*** Material to process

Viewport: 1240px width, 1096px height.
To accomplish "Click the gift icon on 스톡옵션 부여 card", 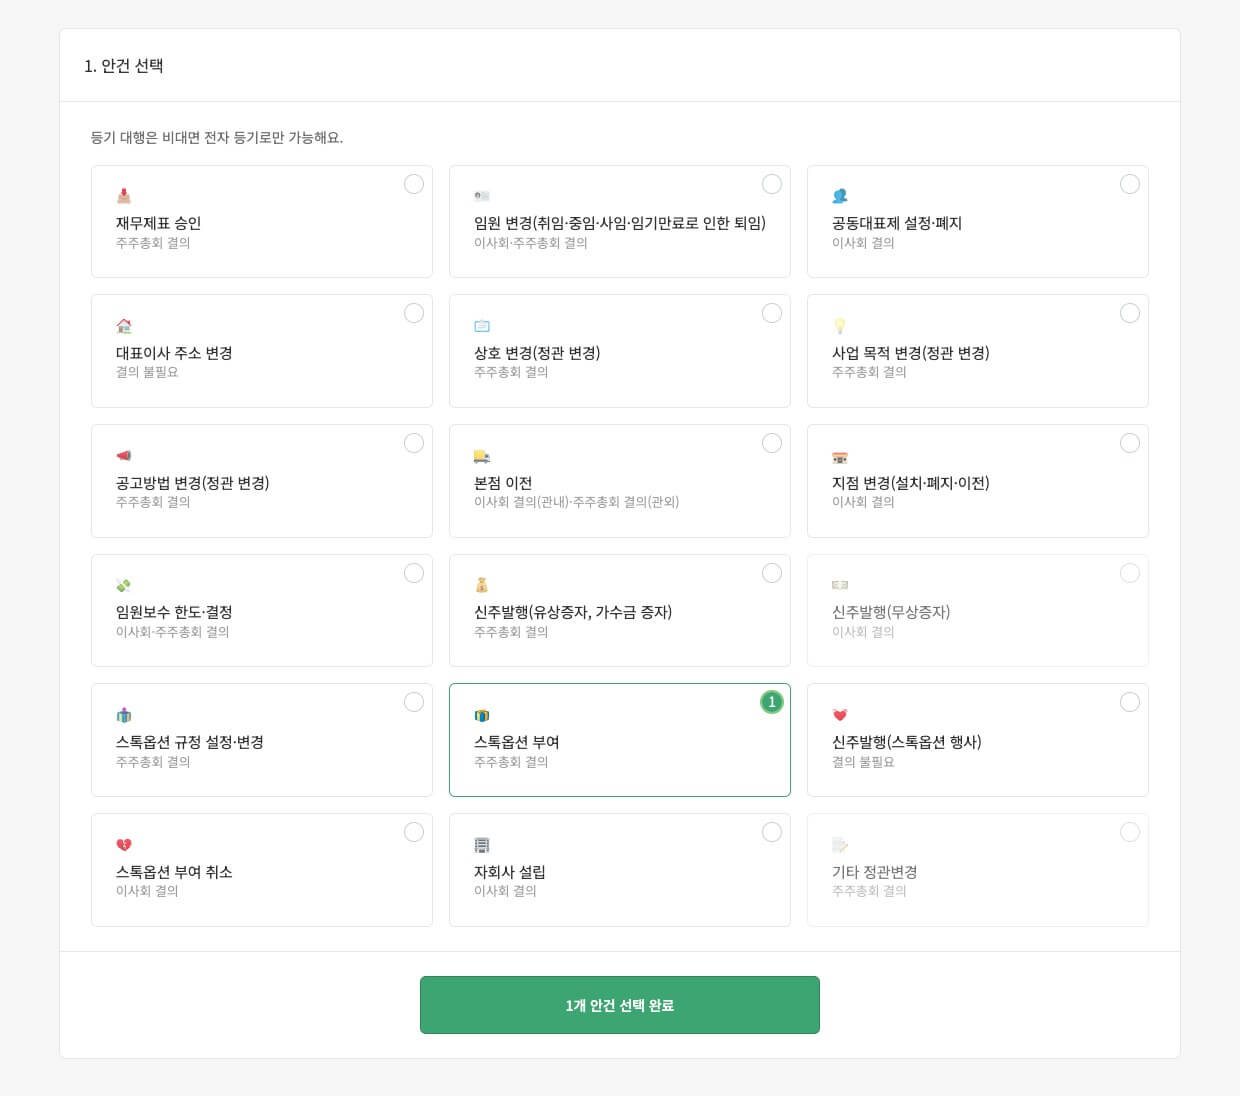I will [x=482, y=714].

******
*** Material to process

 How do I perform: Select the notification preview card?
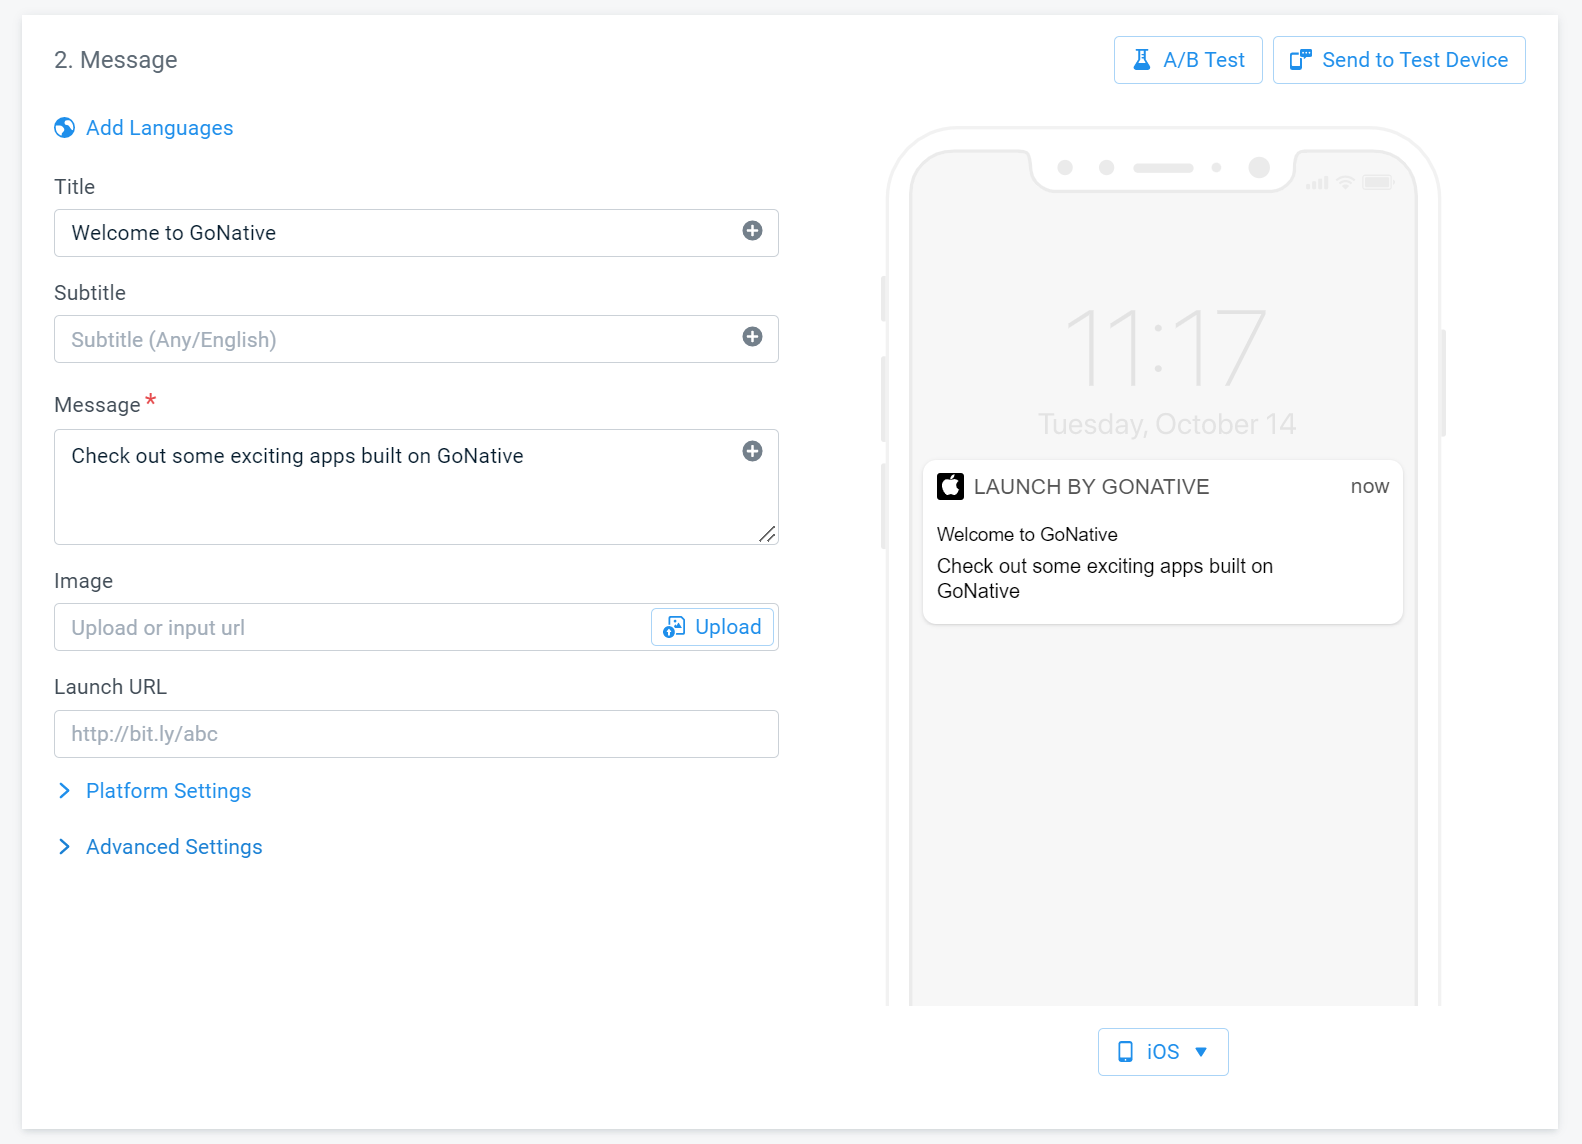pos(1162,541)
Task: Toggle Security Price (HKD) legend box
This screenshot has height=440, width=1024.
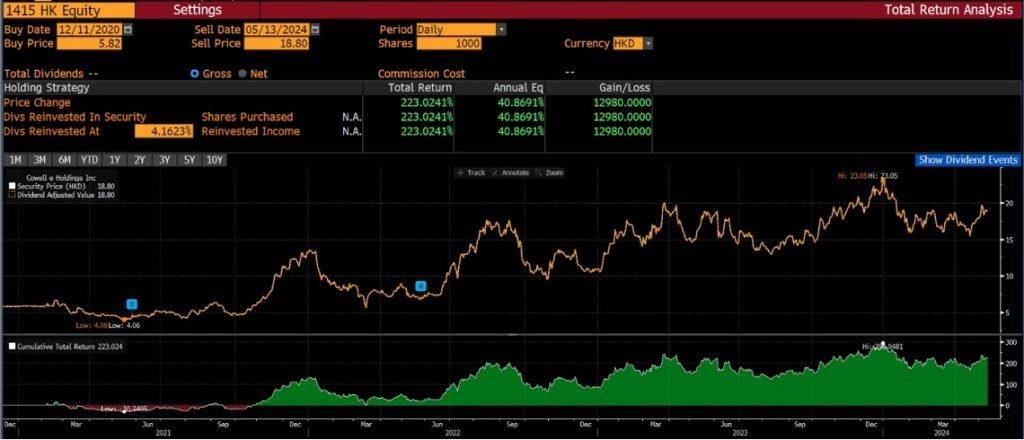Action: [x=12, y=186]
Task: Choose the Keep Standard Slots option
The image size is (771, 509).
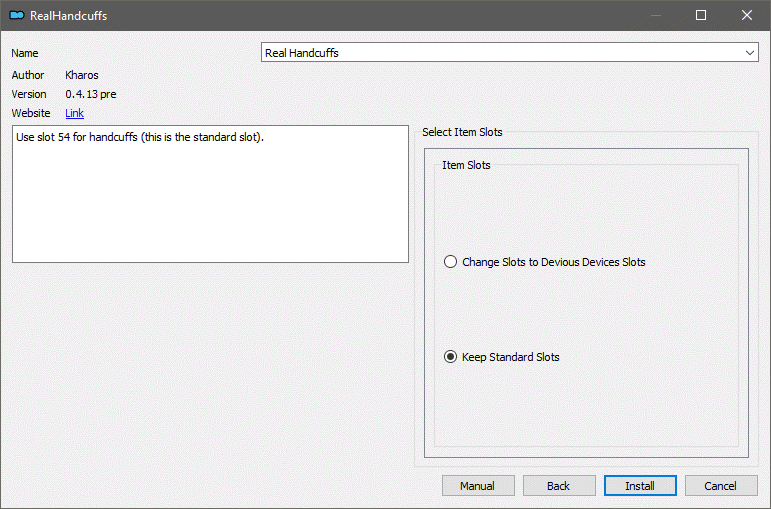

******

▸ Problem description
With the string "Task" as the key, filter the data above and show the lines that match.

▸ Exercise result
Task: Toggle Security Price (HKD) legend box
Task: Choose the Keep Standard Slots option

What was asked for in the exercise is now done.